Jeder wünscht sich einmal Glück in der Liebe und hat ein Verlangen danach, geliebt zu werden. Die Liebe aber ist verhängnisvoll, schwächt den Geist und die Widerstandskraft des Leibs. Sie drückt einen nieder zu sinnloser Arbeit. Sie scheint schwer zu haben zu sein und stellt einen mit wenig zufrieden. Sie lockt mit leichtem Sinn und verjagt die Sinnlichkeit. Das 'Glück' der Liebe macht nur müde. Es ist einfach langweilig. Die erfüllte Liebe ist ein leeres Versprechen der Wollust und erstickt das Verlangen.

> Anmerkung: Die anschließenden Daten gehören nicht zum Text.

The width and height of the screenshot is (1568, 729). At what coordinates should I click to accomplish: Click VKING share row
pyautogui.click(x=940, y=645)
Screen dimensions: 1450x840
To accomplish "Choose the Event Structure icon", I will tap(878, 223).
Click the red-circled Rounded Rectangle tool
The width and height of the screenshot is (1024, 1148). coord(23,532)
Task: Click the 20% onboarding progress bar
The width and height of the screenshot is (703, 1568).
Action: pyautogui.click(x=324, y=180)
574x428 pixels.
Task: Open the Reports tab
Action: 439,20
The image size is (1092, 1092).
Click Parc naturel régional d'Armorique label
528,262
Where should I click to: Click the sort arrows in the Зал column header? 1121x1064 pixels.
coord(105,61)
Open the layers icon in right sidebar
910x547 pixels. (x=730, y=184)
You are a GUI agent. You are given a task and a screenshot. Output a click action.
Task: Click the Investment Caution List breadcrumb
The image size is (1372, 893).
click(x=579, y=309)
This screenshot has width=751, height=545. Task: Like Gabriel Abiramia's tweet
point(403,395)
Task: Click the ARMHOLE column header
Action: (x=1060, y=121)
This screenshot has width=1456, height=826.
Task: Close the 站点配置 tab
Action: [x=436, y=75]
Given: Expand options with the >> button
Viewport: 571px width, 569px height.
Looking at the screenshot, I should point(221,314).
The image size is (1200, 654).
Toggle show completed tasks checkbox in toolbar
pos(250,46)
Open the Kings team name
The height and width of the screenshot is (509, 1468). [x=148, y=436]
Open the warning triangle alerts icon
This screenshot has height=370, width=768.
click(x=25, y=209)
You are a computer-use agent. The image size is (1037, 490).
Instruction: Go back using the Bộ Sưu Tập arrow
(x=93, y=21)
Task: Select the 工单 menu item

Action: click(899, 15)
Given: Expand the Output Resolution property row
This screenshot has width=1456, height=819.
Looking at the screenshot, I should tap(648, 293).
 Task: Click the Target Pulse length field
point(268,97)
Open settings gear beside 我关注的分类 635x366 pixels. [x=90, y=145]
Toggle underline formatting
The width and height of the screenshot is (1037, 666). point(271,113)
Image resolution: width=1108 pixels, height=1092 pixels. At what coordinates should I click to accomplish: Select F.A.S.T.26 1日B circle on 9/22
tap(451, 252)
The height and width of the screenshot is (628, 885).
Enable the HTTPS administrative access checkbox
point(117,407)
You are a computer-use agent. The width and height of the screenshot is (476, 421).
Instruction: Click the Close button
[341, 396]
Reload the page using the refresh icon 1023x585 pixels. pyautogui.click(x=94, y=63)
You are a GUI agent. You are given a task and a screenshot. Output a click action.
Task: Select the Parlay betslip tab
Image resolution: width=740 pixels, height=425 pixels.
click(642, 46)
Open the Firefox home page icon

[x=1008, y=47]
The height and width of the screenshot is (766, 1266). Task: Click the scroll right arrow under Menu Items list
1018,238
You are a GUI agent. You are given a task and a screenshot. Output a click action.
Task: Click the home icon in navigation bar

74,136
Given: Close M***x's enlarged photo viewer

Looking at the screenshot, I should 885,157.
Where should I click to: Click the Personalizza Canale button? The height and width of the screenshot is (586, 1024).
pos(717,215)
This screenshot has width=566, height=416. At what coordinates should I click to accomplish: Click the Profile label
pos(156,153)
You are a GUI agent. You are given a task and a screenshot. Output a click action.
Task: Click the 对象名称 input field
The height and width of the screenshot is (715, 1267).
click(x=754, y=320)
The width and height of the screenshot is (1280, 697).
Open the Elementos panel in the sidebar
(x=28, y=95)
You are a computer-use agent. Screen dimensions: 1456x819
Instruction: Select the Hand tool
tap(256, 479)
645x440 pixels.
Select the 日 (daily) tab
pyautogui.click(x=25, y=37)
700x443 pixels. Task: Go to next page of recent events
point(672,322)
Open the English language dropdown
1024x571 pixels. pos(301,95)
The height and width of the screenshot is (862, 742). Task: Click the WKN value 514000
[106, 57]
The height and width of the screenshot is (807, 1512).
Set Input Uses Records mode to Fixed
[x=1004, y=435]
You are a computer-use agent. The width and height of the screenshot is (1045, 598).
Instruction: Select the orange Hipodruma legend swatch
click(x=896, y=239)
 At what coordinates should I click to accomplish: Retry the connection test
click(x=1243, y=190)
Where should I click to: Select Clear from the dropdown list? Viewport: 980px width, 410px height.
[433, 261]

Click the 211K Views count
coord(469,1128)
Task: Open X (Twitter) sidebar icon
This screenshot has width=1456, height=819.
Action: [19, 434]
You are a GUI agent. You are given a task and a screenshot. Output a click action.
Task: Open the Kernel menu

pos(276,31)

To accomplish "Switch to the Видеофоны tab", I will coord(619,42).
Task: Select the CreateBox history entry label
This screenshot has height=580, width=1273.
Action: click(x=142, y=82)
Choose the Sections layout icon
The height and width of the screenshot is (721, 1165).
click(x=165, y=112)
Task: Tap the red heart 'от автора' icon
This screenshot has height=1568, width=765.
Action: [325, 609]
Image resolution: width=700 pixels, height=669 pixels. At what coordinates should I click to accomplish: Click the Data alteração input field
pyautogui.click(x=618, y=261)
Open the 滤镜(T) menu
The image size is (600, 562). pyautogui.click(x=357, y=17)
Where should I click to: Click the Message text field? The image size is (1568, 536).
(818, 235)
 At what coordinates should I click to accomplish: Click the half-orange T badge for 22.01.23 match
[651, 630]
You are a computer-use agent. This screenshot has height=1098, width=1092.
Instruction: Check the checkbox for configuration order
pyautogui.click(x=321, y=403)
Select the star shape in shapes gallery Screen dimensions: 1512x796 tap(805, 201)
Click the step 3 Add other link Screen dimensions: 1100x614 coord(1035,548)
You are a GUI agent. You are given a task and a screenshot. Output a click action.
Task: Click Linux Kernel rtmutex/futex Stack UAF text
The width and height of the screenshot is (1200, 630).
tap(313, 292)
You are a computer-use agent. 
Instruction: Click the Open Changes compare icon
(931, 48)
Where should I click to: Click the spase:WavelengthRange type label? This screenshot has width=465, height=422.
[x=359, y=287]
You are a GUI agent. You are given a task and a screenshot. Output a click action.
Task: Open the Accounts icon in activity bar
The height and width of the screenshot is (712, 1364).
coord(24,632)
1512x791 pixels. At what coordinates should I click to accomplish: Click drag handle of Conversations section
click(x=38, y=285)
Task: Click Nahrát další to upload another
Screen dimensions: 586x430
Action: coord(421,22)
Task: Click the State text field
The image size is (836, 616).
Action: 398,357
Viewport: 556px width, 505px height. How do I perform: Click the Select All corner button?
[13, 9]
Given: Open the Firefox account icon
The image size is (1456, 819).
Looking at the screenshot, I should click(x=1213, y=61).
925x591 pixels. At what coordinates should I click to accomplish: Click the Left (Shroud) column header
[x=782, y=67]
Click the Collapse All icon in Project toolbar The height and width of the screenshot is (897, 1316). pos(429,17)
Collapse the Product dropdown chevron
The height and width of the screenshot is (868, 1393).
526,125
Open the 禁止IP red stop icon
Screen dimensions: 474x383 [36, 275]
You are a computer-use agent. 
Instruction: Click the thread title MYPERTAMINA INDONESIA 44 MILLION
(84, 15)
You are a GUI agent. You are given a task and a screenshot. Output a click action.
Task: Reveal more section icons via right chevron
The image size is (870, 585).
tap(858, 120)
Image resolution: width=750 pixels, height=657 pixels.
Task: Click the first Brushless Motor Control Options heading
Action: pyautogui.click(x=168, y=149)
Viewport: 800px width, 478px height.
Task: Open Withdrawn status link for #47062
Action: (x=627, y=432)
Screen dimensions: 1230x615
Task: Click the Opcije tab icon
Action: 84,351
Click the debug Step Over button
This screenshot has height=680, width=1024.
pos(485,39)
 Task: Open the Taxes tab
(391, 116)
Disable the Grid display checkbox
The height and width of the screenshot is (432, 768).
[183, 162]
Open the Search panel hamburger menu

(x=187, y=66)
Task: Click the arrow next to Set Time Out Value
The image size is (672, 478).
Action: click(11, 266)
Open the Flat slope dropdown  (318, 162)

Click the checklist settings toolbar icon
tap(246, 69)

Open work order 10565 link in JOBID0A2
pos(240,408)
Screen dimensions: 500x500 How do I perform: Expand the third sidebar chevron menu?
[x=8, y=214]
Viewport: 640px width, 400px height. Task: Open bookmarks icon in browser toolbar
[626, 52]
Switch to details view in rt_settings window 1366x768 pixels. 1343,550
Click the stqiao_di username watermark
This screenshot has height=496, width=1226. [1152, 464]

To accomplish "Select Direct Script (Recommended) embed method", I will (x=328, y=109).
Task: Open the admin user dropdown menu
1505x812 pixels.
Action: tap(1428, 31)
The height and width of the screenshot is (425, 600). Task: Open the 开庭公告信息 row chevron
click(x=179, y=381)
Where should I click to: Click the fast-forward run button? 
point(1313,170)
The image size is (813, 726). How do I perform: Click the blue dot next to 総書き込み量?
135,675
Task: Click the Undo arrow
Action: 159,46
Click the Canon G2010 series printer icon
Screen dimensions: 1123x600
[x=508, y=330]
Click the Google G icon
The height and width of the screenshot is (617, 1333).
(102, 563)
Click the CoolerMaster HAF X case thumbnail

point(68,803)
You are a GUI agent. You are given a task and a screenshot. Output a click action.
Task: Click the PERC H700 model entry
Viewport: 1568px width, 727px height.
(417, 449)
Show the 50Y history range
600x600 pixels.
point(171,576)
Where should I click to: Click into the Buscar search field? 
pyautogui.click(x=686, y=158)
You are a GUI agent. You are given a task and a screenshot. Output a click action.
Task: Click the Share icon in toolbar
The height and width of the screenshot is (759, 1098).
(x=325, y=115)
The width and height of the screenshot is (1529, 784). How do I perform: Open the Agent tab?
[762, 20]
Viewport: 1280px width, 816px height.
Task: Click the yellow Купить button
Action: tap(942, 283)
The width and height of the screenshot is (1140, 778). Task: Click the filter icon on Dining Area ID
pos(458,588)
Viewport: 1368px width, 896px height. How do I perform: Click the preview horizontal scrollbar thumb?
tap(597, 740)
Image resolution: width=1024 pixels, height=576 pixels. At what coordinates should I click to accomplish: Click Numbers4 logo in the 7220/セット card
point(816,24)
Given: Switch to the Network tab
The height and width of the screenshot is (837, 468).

Höchst klug ist der auf die Basis der Wollust gestellte Beziehungsvertrag. In ihm befriedigt der gesunde Geist das Verlangen. Die wollüstige Befriedigung wird ausgedehnt auf die Laufzeit des Vertrags. Das Spektakel der Wollust auf der öffentlichen Bühne geht der Befreiung des Leibs voran.

Das geschriebene Recht ist nur ein Recht auf Verlangen und der wollüstige Beziehungsvertrag für das System geschriebenen Rechts die größte Gefahr. Die Staatsgewalt schützt die verliebten Idioten, sollte im Interesse der leiblichen Gesundheit besser die Unzucht fördern. Liebe ist eine schwere Krankheit. Dagegen hilft perverser Sex, den man sich natürlich nicht selbst verordnen lassen kann, sondern sich gegenseitig verordnen muss. Solche Verordnungen muss man sich schenken. Das sind 'Liebesbriefe', die zünden. Lasst uns alle Zünder sein und die Sünden uns gegenseitig vergeben. Gebt euch schriftlich die Schuldiger und auch euch wird die Schuld gegeben.

Unter Vertrag hält die Wollust sogar ein wenig Liebe aus. Wollust unter Vertrag ist Humor. Die Gnade der 'freien' Liebe der 'Menschlichkeit', das Christenideal ist ein Widerspruch in sich und absolut lächerlich.